─── EXTRACTED MATERIAL

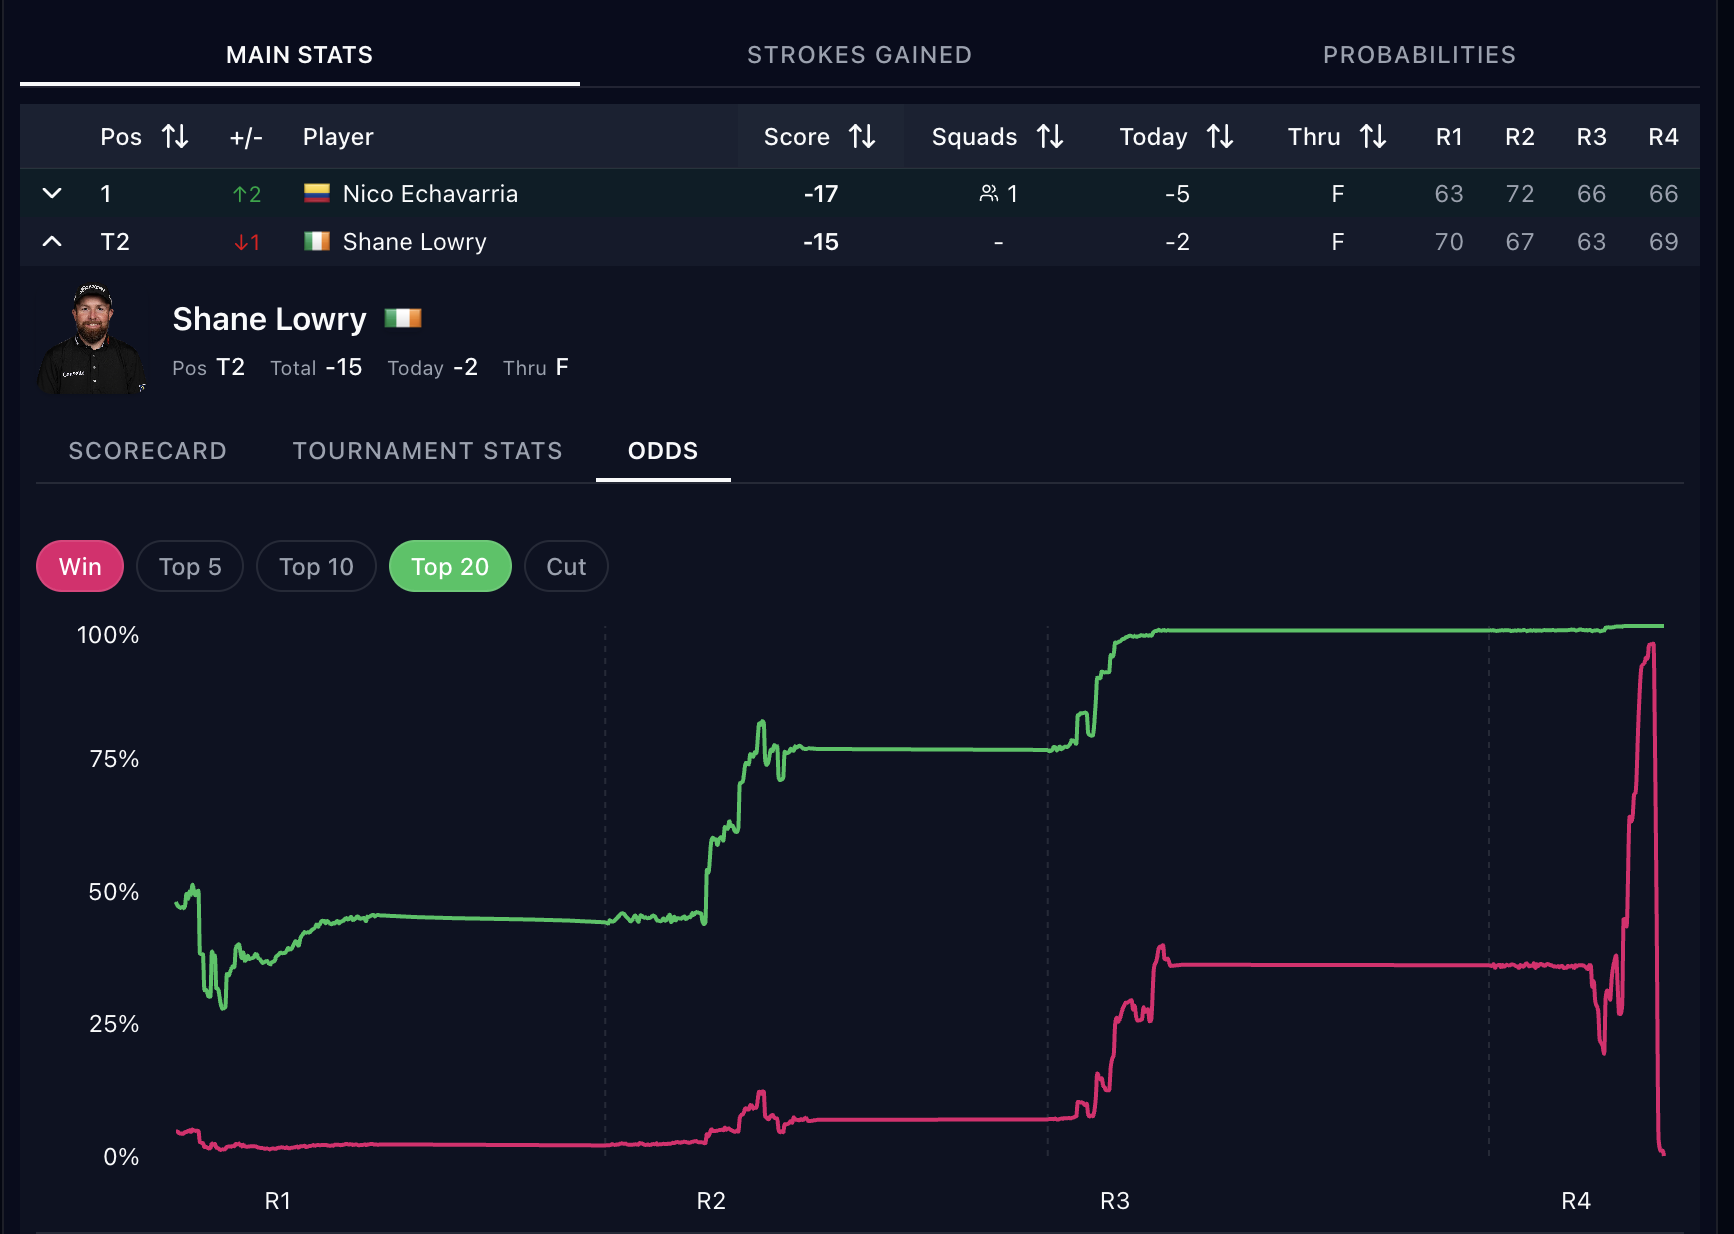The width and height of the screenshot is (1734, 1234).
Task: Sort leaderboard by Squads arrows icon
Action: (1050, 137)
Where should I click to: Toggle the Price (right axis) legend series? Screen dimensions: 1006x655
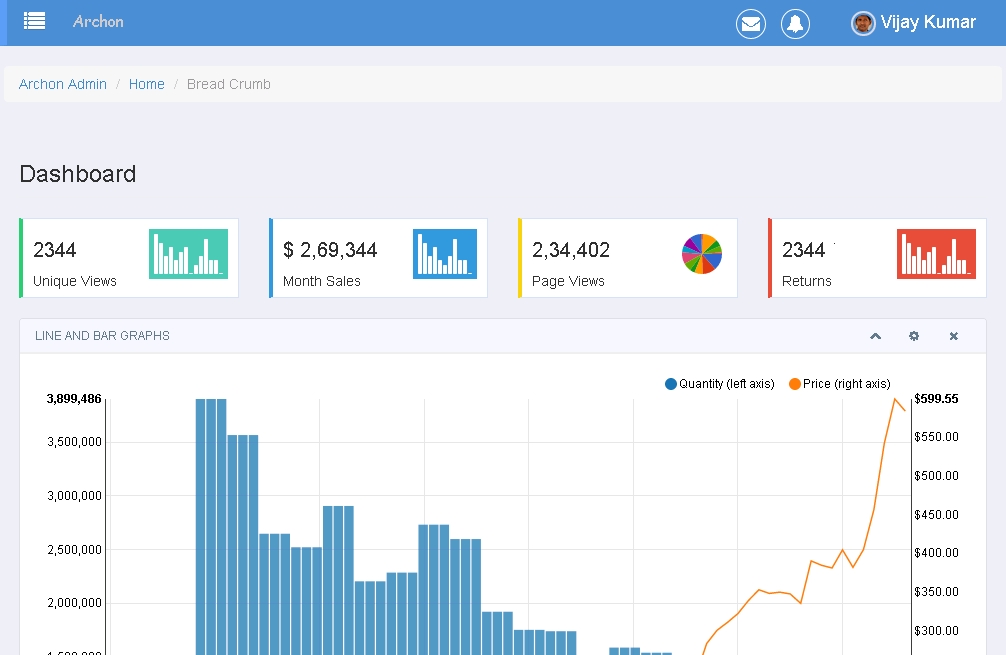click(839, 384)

──────

PROBLEM DETAILS —
Copy exactly the lines from the line containing "Where should I" through the last line of the records, both included, and omit every picture.

SOLUTION TO THE EXERCISE —
Where should I click to: Toggle the Price (right axis) legend series? Screen dimensions: 1006x655
click(839, 384)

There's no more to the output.